1. Scope and Methodology
This analysis synthesizes:
- United Nations fact-finding mission reports
- Assessments by Human Rights Watch and Amnesty International
- Data from Freedom House and Transparency International
- Public indictments and court filings from the United States and allied jurisdictions
- Migration statistics from ACNUR and the IOM
The paper adheres to standards of comparative constitutional analysis and
international human rights law, avoiding partisan framing.
2. Findings: Crimes Against Humanity
The UN Independent International Fact-Finding Mission on Venezuela has found reasonable grounds to believe
that crimes against humanity have been committed as part of a state policy.
Documented practices include:
- Extrajudicial executions conducted by security forces
- Systematic torture and cruel, inhuman treatment in detention centers
- Arbitrary detention of political opponents
- Enforced disappearances and sexual violence
These acts meet the threshold of Article 7 of the Rome Statute.
Sources: UN Human Rights Council Reports A/HRC/45/33; A/HRC/48/69; subsequent updates.
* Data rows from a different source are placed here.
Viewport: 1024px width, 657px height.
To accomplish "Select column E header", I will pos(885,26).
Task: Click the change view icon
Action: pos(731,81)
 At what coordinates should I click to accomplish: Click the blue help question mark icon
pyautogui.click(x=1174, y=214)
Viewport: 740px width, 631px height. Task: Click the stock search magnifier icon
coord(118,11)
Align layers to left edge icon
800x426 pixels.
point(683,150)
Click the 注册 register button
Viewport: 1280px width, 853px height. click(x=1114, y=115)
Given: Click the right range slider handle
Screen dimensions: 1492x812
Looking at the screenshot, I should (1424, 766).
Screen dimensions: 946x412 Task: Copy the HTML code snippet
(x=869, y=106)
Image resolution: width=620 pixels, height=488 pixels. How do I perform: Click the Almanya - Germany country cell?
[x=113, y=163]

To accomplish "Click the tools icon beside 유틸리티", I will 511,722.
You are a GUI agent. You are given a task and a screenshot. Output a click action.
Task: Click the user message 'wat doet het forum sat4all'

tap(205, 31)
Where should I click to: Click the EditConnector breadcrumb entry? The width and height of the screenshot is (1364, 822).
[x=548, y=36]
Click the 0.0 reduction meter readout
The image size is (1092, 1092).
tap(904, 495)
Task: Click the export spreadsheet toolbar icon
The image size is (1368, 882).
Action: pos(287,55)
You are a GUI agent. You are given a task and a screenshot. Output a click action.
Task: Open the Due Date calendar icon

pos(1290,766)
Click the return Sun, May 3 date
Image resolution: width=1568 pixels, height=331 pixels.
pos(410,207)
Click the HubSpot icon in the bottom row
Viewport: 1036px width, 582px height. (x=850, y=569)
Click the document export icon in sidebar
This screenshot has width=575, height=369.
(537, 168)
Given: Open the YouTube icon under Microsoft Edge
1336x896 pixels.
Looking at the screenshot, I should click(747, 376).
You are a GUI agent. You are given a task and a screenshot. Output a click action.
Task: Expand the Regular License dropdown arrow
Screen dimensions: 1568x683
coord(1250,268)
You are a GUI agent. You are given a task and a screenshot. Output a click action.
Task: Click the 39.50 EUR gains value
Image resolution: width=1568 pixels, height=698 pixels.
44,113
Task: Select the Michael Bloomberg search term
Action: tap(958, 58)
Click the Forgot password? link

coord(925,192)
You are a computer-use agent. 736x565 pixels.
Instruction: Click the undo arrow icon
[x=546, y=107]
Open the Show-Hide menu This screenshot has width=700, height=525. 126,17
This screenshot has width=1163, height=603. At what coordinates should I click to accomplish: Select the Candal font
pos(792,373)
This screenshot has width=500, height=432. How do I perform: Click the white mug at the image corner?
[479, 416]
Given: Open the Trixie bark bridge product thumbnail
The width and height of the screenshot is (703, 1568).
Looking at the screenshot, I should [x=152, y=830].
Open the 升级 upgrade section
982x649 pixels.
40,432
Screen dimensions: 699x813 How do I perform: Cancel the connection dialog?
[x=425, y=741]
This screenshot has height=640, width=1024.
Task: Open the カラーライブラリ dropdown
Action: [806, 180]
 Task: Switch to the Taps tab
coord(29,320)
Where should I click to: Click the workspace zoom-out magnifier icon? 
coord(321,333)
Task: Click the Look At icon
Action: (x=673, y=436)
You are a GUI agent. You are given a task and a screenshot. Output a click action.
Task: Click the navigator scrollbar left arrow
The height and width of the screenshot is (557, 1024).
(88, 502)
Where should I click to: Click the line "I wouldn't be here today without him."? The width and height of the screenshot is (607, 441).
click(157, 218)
3. Institutional Breakdown and Authoritarian Governance
Venezuela no longer satisfies minimum criteria for a constitutional democracy:
- Judicial independence: Absent. The Supreme Tribunal operates as an extension of the Executive.
- Separation of powers: Effectively nullified through parallel institutions.
- Electoral integrity: Elections lack competitiveness and international credibility.
- Freedom of expression: Independent media dismantled or forced into exile.
Freedom House classifies Venezuela as “Not Free”, among the lowest-ranked globally.
4. Corruption as a System of Governance
Corruption is not incidental; it is structural.
Key indicators:
- Large-scale embezzlement from PDVSA amounting to tens of billions of USD
- International money laundering schemes
- Links between senior officials and narcotics trafficking networks
Sources:
U.S. Department of Justice indictments (since 2019)
Transparency International – Corruption Perceptions Index
The economic consequences include hyperinflation, infrastructure collapse, and widespread poverty in a
resource-rich state.
5. Humanitarian Impact and Forced Migration
According to ACNUR and the IOM:
- Over 7.7 million Venezuelans have fled the country
- This constitutes the largest displacement crisis in modern Latin American history
The drivers are not external sanctions but state violence, economic mismanagement, and political
persecution.
6. Legal Assessment Under International Norms
From a Western legal perspective, the Venezuelan case involves:
- Persistent violations of international human rights treaties
- Breaches of democratic clauses within regional frameworks
- Individual criminal responsibility of state officials
This reframes the debate from sovereignty to accountability.
7. Policy Implications for Western Democracies
Western states committed to liberal democratic values should prioritize:
- Targeted sanctions against responsible individuals
- Support for international accountability mechanisms
- Protection for refugees and political exiles
- Defense of electoral integrity and institutional restoration
Non-action undermines the universality of the rule of law.
Conclusion
Venezuela under Nicolás Maduro represents a documented case of state criminality, not a
geopolitical abstraction. The evidence demonstrates sustained violations of the rule of law, massive
corruption, and grave human rights abuses.
Addressing this reality is not interventionism.
It is normative consistency.
Silence in the face of such evidence is not neutrality—it is acquiescence.